The copy has to match the records word for word and include no pictures.

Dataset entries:

----------------

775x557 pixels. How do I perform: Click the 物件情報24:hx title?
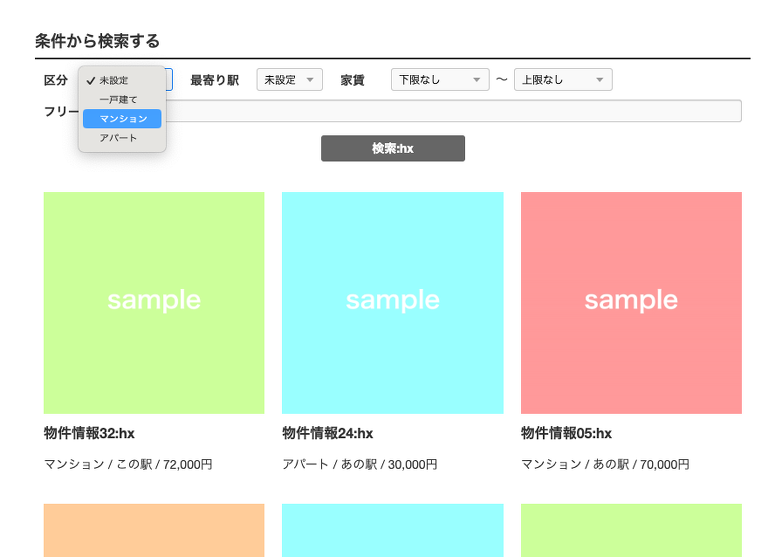[327, 434]
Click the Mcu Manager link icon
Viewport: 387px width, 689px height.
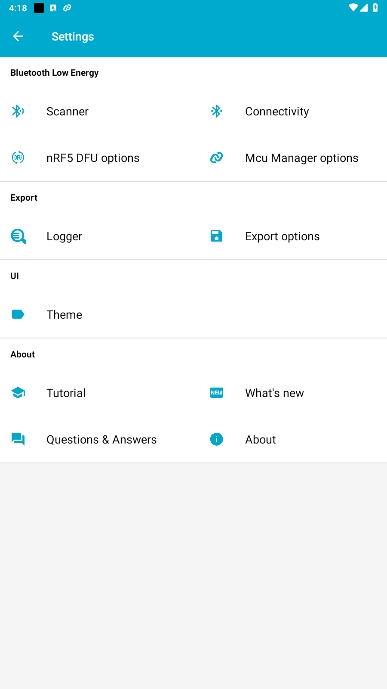[x=216, y=158]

----------------

Result for this task »
775x557 pixels. How do I perform: Click the 物件情報24:hx title?
[327, 434]
Click the Mcu Manager link icon
Viewport: 387px width, 689px height.
[x=216, y=158]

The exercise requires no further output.